A large crowd gathered for Dr. Lambert’s last College Coffee. The gym floor was appropriately full on a morning packed with appropriate speakers and tributes. A student presented an acorn, representing the acorn Dr. Lambert gives to incoming first years at Elon. Dr. Steven House, provost and executive vice president, announced that the Ward Family Excellence in Mentoring Award this year is going to Dr. Lambert for 19 years of being the best mentor on campus to students, faculty and staff. Dr. Kebbler Williams, a member of the Elon Board of Trustees, took the stage and made two announcements. One was creation of the Laurie Lambert Scholarship, which will be given to an outstanding member of the Elon women’s basketball team. Laurie Lambert is an ardent supporter of Elon athletics, especially the women’s basketball team and a warm presence on campus to all.
The second announcement seemed to me very appropriate indeed. The trustees decided to name the Academic Village — a site that was created as part of Dr.
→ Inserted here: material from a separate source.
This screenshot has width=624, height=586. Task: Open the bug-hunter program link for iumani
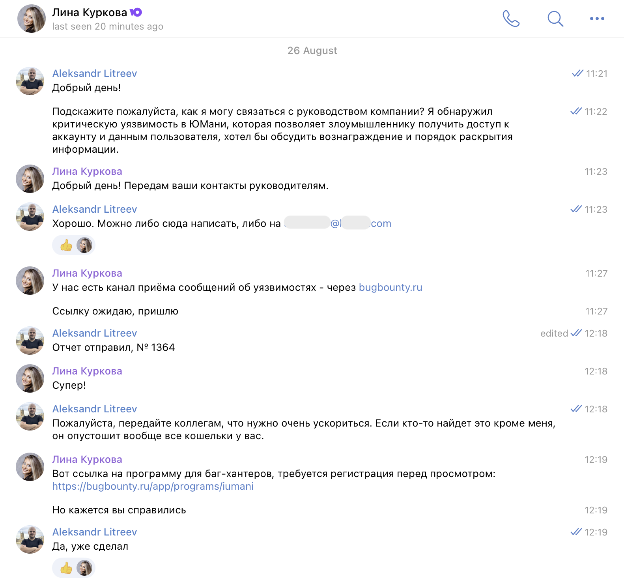click(153, 487)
Lambert’s vision — the Lambert Academic Village. The Academic Village is among my favorite sites on the Elon campus and a place I researched thoroughly for one of my first writing assignments at Elon. What is now the Lambert Academic Village was modeled on the Jefferson Academical Village at the University of Virginia. Lindner Hall, home of Elon College, the College of Arts and Sciences, is the anchor. On the opposite end is Phi Beta Kappa Commons, where College Coffee and other events are held. The Academic Village is a symbol to Elon’s belief and dedication to a liberal arts education in the Jeffersonian tradition. The pavilions located there include the Numen Lumen Pavilion, the home of multi-faith programs at Elon. It was the final piece of the puzzle.
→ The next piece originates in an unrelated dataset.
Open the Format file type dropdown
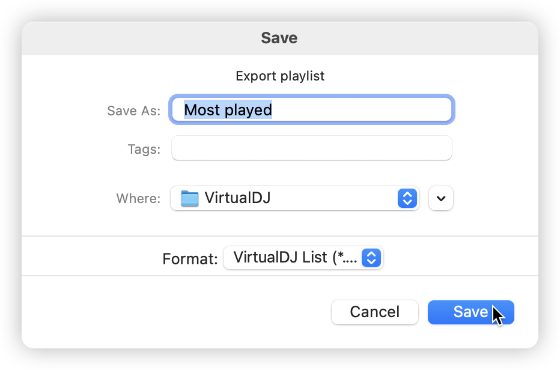 point(303,258)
The Phi Beta Kappa Chapter at Elon was a landmark achievement at Elon. In 2010 the university became one of seven in North Carolina to be so designated. Only 10 percent of colleges and university nationwide have Phi Beta Kappa chapters. Attaining that status was among the goals Dr. Lambert had in mind when the Academic Village was created between 2002 and 2013. Much of this is outlined in George Keller’s book, “Transforming a College: The Story of a Little-Known College’s Strategic Rise to National Distinction.” Anyone with an interest in higher education or Elon should find a copy and read it. The narrative brings Dr. Lambert’s achievements into sharp focus.
At College Coffee today Dr. Lambert was there with Laurie Lambert, their children and grandchildren. It was a morning of applause from appreciative students, friends and colleagues. If it’s the last “last-of” as Elon’s eighth president, it was certainly appropriate.
On Wednesday night Dr. Lambert will exit, clearing the way for Dr. Book. I expect a seamless transition. And I look forward to seeing Dr. Lambert again when he returns as president emeritus. Maybe I’ll start calling him Leo again.